From 1994 to 1996, Vardanyan worked for the ARF magazine Droshak in Athens and between 1996 and 1999 served as chief editor of the Media Center Yerevan. In 1999, he was elected to the National Assembly of Armenia and that same year became a member of ARF Bureau, the party's highest decision-making body. In 2001, Vardanyan was elected a member of ARF Supreme Body and led the ARF's parliamentary faction. Two years later he was again elected to parliament and was appointed minister of labor and social affairs. On May 1, 2018, the ARF Supreme Council of Armenia announced that it was calling for Vardanyan to resign from his parliamentary post.
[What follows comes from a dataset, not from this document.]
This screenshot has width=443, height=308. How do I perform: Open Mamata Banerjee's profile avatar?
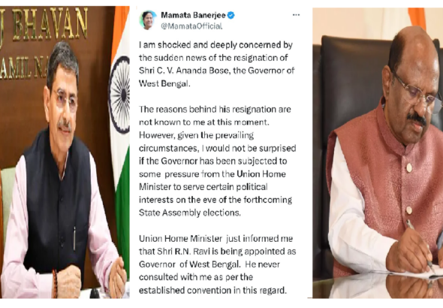click(148, 20)
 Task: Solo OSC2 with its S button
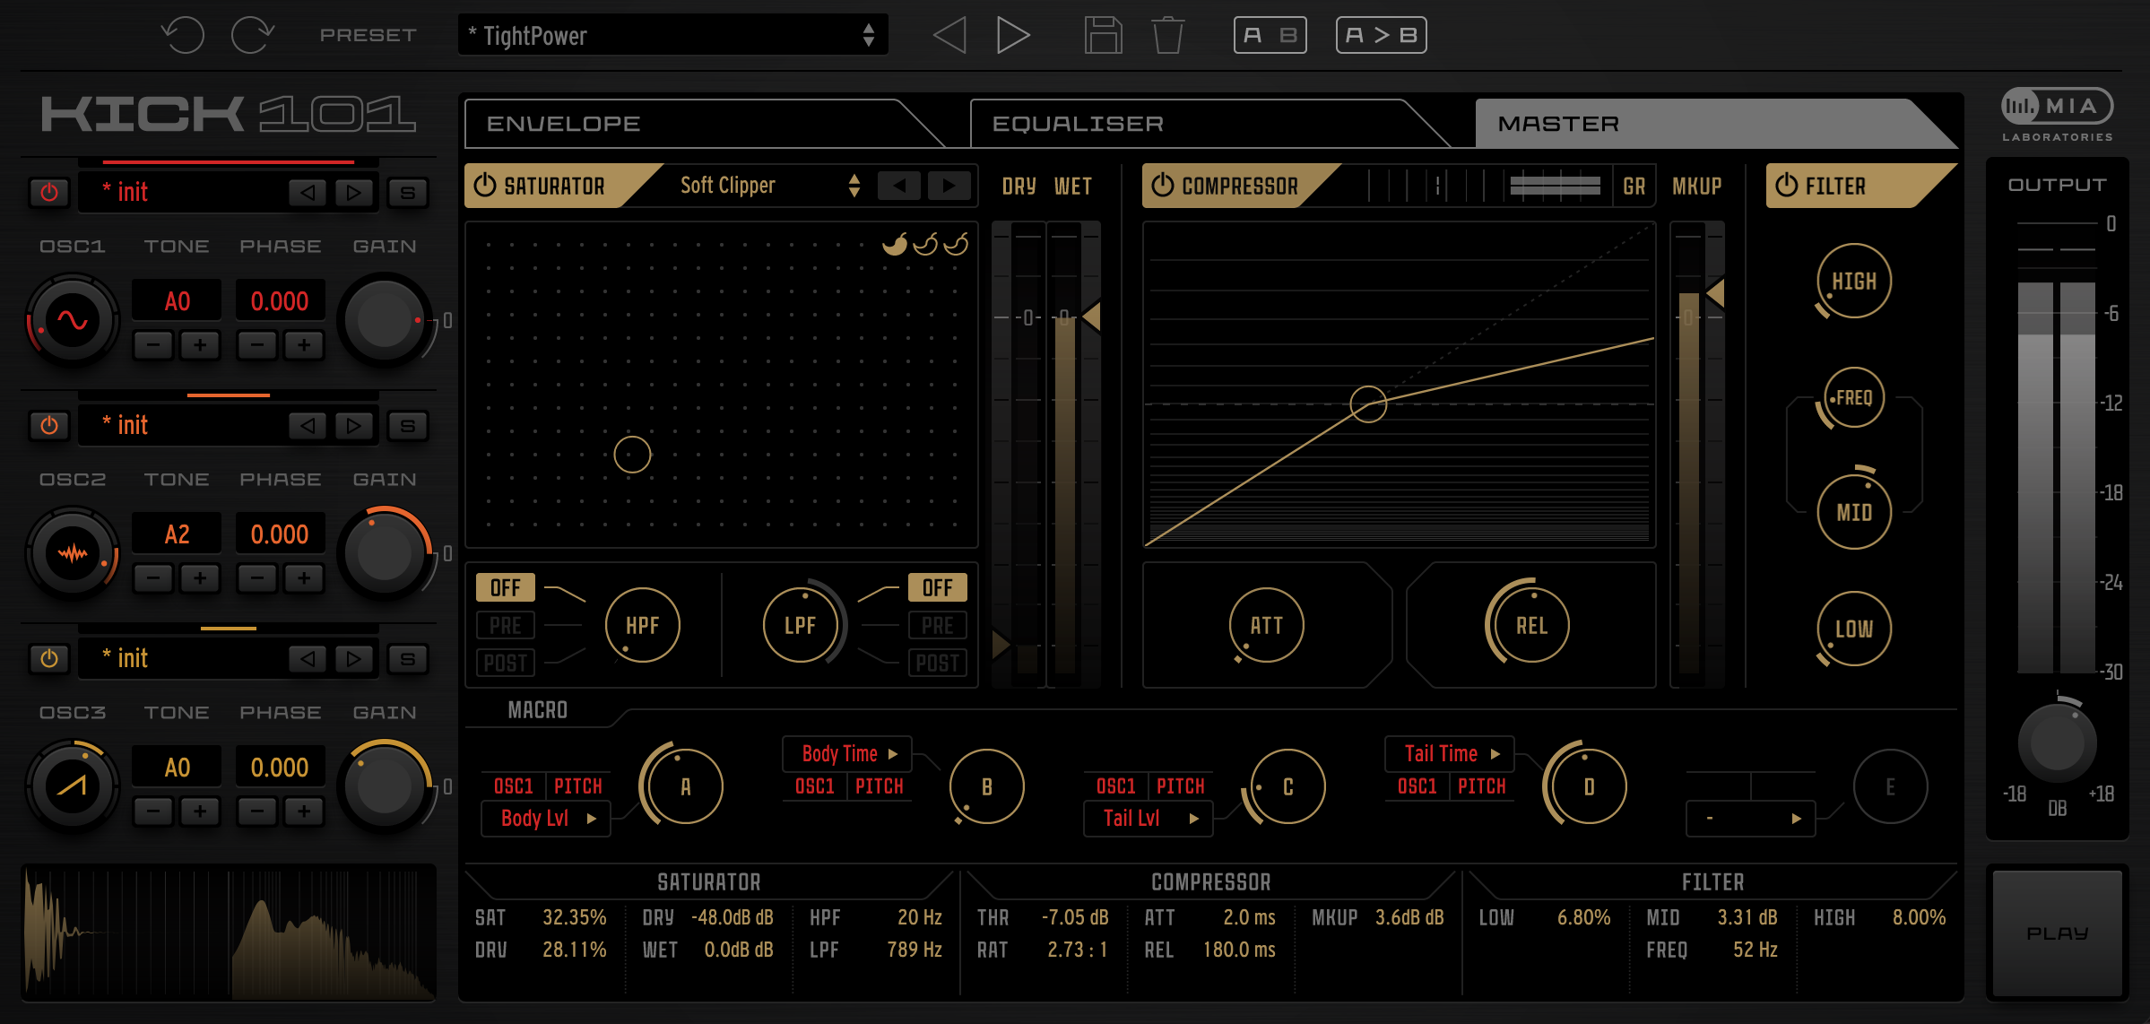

This came after he declined to vote with the ARF faction for the election of Nikol Pashinyan as prime minister. On May 3, he resigned from his parliamentary post. On May 4, the ARF Supreme Council of Armenia announced of his dismissal from the ARF. Vardanyan was again elected to the National Assembly in the 2021 parliamentary election as a member of the Armenia Alliance led by former president Robert Kocharyan.